The LDAP Attribute condition allows you to assign a role based on a value in an LDAP attribute defined for the inetOrgPerson class or any other LDAP attribute you have added. You can have the user’s attribute value retrieved from your LDAP directory and compared to a value of the following type:
Roles from an identity provider
Authenticating IDP or user store
Authentication contract, method, or type
Credential profile
LDAP attribute, OU, or group
Liberty User Profile attribute
Static value in a data entry field
To set up the matching for this condition, specify the following details:
LDAP Attribute: Specify the LDAP attribute you want to use in the comparison. Select from the listed LDAP attributes. To add an attribute that isn’t in the list, click New LDAP Attribute, then specify the name of the attribute.
Comparison: Specify how you want the values compared. All data types are available. Select one that matches the value type of your attribute.
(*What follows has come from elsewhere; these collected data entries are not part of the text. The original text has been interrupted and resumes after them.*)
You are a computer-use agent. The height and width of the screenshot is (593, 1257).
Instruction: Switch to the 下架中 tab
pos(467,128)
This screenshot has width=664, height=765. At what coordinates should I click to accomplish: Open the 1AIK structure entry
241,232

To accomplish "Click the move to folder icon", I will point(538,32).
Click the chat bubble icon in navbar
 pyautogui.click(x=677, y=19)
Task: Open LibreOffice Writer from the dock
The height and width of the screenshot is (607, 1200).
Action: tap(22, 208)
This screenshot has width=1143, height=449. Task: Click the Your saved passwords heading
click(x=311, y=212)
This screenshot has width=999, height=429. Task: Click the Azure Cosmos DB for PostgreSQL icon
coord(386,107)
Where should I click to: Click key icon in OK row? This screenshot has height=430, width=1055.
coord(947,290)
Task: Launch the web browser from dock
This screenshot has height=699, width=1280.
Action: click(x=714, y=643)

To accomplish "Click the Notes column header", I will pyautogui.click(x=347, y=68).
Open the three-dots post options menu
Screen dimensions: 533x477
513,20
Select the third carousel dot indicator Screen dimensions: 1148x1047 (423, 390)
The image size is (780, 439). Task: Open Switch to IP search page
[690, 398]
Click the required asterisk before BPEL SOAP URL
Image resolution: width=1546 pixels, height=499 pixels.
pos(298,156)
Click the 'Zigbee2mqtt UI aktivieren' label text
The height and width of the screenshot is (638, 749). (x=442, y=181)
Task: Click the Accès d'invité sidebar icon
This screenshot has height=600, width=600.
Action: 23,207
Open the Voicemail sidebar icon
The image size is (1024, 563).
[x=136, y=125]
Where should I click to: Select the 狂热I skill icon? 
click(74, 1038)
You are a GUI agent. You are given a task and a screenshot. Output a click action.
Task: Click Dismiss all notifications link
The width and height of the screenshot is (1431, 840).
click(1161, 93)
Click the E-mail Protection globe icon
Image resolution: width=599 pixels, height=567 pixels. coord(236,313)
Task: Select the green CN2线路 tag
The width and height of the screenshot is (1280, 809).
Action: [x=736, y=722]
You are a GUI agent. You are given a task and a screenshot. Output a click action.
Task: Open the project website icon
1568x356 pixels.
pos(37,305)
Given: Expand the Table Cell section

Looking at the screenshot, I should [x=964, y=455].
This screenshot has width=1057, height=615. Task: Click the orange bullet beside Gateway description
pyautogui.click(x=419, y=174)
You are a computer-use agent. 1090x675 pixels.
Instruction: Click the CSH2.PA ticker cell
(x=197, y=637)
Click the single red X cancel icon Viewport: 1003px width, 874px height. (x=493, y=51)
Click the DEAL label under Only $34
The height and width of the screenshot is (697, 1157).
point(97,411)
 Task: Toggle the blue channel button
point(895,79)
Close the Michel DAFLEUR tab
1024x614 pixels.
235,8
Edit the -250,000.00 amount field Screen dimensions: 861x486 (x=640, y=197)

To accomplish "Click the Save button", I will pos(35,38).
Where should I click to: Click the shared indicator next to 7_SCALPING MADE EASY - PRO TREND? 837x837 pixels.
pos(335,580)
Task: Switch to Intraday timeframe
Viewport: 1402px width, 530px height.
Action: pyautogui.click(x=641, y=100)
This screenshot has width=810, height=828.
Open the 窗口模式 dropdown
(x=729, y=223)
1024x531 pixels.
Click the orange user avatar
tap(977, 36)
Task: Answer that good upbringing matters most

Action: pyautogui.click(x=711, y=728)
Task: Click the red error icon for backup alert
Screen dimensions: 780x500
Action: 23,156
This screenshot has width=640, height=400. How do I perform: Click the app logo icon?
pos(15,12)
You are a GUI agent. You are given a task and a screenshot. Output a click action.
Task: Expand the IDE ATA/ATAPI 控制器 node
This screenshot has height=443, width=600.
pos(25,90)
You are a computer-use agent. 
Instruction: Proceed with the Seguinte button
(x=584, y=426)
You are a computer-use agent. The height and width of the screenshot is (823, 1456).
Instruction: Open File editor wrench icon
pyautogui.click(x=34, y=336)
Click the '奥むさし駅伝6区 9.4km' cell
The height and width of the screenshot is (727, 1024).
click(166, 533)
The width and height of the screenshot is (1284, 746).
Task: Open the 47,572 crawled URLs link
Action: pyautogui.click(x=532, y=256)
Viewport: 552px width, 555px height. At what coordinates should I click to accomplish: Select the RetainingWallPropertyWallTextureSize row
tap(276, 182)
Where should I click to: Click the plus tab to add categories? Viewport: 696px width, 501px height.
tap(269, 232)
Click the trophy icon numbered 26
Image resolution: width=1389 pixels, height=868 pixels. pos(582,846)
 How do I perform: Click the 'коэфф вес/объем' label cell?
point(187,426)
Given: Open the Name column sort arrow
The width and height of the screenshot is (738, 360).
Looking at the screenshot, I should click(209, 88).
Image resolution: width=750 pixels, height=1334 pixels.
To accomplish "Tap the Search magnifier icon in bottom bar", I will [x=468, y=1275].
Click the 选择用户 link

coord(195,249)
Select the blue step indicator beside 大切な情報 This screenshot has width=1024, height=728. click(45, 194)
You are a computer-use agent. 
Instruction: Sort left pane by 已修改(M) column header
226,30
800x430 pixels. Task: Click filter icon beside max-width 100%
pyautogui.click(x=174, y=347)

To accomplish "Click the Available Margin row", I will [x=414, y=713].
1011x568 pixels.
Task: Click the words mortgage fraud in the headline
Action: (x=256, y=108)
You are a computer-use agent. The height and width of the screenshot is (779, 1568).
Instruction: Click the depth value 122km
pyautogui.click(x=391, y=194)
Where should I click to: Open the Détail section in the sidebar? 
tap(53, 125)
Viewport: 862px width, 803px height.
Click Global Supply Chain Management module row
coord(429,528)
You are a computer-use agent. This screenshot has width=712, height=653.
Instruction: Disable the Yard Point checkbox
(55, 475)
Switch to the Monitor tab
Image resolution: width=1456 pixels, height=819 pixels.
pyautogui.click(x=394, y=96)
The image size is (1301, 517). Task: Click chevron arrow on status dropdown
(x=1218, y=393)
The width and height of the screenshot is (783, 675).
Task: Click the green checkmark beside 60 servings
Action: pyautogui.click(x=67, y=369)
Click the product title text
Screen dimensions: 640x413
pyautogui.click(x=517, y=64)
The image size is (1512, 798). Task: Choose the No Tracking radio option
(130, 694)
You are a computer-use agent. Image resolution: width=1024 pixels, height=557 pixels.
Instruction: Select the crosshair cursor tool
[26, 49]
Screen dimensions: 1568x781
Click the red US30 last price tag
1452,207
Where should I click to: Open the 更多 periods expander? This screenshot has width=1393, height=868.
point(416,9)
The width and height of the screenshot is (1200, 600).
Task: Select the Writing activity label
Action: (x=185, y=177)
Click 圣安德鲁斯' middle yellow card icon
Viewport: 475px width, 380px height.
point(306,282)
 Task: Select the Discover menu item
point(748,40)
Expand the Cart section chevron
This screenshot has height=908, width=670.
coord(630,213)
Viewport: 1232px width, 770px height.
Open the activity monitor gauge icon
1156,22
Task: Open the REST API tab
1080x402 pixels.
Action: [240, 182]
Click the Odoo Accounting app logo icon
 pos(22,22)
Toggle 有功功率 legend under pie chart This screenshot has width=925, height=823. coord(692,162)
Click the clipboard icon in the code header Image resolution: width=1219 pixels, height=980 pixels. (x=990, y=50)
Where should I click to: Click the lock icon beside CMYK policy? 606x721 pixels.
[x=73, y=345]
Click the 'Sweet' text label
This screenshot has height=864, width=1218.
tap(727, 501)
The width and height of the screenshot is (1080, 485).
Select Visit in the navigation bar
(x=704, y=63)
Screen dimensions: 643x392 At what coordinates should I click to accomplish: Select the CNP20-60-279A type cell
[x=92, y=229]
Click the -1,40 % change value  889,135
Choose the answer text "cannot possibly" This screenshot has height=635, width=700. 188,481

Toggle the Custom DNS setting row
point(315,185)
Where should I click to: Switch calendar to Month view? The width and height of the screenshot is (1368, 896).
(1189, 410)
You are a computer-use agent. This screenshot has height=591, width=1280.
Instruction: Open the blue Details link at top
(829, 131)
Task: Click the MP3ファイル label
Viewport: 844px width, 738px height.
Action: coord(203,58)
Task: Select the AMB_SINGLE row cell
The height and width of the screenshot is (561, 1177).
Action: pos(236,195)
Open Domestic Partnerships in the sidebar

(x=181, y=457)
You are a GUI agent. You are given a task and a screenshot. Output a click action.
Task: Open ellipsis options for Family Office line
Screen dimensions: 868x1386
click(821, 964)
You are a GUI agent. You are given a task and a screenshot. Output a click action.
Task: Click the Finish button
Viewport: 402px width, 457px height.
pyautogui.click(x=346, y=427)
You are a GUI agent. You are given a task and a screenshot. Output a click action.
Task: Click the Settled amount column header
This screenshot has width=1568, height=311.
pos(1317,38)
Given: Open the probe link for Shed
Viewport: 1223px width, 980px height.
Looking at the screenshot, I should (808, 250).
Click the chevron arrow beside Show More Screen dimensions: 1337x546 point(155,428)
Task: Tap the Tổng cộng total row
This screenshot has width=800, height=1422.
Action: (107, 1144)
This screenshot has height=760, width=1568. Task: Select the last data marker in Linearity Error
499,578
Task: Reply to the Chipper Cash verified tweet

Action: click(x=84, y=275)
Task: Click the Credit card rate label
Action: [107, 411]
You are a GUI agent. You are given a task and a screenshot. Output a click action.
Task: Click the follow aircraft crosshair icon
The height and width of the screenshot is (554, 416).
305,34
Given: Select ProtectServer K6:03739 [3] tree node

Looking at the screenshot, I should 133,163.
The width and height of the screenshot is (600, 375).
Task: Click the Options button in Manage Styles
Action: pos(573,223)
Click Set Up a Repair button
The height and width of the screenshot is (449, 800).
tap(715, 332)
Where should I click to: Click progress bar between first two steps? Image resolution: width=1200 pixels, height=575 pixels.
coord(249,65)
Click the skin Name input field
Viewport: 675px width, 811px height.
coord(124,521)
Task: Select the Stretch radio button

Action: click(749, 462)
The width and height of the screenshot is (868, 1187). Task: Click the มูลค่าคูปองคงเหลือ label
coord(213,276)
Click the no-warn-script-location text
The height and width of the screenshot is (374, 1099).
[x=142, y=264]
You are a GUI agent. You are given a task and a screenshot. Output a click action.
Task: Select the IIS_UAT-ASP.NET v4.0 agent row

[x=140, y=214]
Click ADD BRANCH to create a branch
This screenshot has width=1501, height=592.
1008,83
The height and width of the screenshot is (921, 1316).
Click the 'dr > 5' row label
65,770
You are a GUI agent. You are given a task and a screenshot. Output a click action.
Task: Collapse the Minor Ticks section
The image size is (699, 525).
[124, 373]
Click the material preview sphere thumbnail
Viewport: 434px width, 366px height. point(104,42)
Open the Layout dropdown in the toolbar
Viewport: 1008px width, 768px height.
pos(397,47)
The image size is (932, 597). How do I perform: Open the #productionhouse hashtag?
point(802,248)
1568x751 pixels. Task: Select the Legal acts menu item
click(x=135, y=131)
Mode: Select the mode, if available, that matches the comparison type. For example, if you select to compare the values as strings, you can select either a Case Sensitive mode or a Case Insensitive mode.
Value: Specify the second value for the comparison. All data types are available. For example, you can select to compare the value of one LDAP attribute to the value of another LDAP attribute. Only you can determine if such a comparison is meaningful.
Result on Condition Error: Specify what the condition returns when the comparison of the two values returns an error rather than the results of the comparison. Select either False or True. If you do not want the action applied when an error occurs, select False. If you want the action applied when an error occurs, select True.